Pashinyan a avancé l’idée d’une : « Arménie qui ne couvre qu’une superficie de 29 800 km² ». Il dit : « Renonçons à l’Artsakh  (également connu sous le nom de Haut-Karabagh), oublions le Génocide arménien, rompons nos relations avec les Russes, répondons aux demandes de l’Azerbaïdjan et de la Turquie, rapprochons-nous de l’Occident et vivons dans la paix et la prospérité. »

7or.am considère que les idées de Nikol Pashinyan sont dangereuses et risquent de mener à la disparition de l’Arménie en tant qu’État indépendant. 7or.am suggère que, si ces approches sont mises en œuvre, il ne restera plus que 29 800 kilomètres carrés, ou même seulement quelques centimètres, d’Arménie, et que seule une pierre tombale indiquera l’endroit où se trouvait autrefois la République d’Arménie. Il est important de noter que cette opinion est celle de l’auteur et qu’elle n’est pas nécessairement partagée par tous.»

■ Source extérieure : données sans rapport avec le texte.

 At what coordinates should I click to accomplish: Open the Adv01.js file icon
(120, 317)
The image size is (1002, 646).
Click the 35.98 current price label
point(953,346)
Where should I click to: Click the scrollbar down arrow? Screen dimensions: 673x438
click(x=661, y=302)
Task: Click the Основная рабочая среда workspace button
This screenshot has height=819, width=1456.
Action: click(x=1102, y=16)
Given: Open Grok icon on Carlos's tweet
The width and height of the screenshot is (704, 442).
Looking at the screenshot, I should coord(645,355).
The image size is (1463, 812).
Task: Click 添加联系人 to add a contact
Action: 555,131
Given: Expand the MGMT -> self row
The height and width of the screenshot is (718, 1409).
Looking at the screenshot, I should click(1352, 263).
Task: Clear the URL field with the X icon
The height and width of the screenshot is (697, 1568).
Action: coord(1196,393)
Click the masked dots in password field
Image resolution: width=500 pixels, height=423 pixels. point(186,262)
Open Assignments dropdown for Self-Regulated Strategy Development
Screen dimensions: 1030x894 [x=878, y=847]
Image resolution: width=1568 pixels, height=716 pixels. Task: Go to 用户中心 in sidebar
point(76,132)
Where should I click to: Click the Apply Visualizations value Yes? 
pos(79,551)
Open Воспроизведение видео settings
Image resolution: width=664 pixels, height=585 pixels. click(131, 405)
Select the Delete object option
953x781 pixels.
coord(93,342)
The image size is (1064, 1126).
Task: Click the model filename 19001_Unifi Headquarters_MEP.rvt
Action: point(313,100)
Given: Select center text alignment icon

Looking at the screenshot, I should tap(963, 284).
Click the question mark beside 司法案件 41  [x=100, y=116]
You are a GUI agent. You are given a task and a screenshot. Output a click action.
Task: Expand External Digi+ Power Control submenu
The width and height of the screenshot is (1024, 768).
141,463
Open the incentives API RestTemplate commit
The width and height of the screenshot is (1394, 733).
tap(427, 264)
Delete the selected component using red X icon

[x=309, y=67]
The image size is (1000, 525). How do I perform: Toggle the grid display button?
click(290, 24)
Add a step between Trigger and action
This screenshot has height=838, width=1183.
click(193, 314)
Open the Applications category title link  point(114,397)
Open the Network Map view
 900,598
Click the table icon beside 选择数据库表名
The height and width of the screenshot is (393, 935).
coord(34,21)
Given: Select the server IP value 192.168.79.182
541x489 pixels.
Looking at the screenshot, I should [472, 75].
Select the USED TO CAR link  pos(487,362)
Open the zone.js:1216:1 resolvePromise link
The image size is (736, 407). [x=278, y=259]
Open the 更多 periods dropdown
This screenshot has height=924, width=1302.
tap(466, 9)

Pashinyan dit qu’il abandonne l’Artsakh au nom de la souveraineté de la République d’Arménie. Les partisans du Premier ministre arménien de tromper la population en répandant des informations fausses selon lesquelles la Russie exigerait que l’Arménie intègre l’État de l’Union et que Pashinyan et ses partisans s’y opposent. Selon 7or.am, ces mensonges seraient diffusés afin de justifier le plan de Pashinyan de céder l’Artsakh et de s’opposer à la pression exercée par la Russie, qui aurait fermé le “corridor de Latchine” à cet effet. 7or.am affirme que l’objectif de Pashinyan n’est pas de conduire l’Arménie vers l’Ouest, mais de la rendre vulnérable aux attaques de la Turquie et de l’Azerbaïdjan.

Si le territoire souverain de l’Arménie et ses 29 800 kilomètres carrés constituent une ligne rouge pour les acolytes de Pashinyan, que font-ils contre les Azerbaïdjanais qui ont franchi cette ligne rouge il y a longtemps ? Rien. Ou plutôt, ils le font. Ils critiquent la Russie et l’OTSC. Selon la même logique, ils ne feront rien et critiqueront l’OTSC lorsque les troupes azerbaïdjanaises entreront à Erevan. Selon Pashinyan il ne serait pas responsable de quoi que ce soit. Il place l’Artsakh et le “corridor de Latchine” sous la responsabilité des forces de maintien de la paix russes, tandis que la sécurité de l’Arménie relève de l’OTSC, suggère-t-il. Il ne leur reste plus qu’à piller et à servir l’agenda turco-azerbaïdjanais, publie 7or.am.

Nikol Pashinyan a cédé l’Artsakh et ne défendra pas les 29 800 kilomètres carrés reconnus internationalement comme faisant partie de l’Arménie. Selon 7or.am, Pashinyan cherche simplement à gagner du temps en justifiant la cession de l’Artsakh par la préservation de ces 29 800 kilomètres carrés. Pashinyan cherche à rester au pouvoir le plus longtemps possible afin de garantir sa sécurité personnelle et d’accumuler davantage de capitaux, et que la disparition de l’Arménie de la carte du monde ne le dérangerait pas, car l’entité qui pourrait le juger pour des crimes contre l’État serait éliminée, publie 7or.am.

Il n’y a qu’une seule façon d’éviter cette perspective. La question de savoir si le peuple arménien peut trouver cette option apparaîtra clairement dans un avenir proche. Il reste très peu de temps.

La seule option permettant d’éviter une situation dangereuse pour l’Arménie n’a pas encore été trouvée. 7or.am suggère que la capacité du peuple arménien à trouver cette option deviendra bientôt évidente et ce moment n’est pas loin.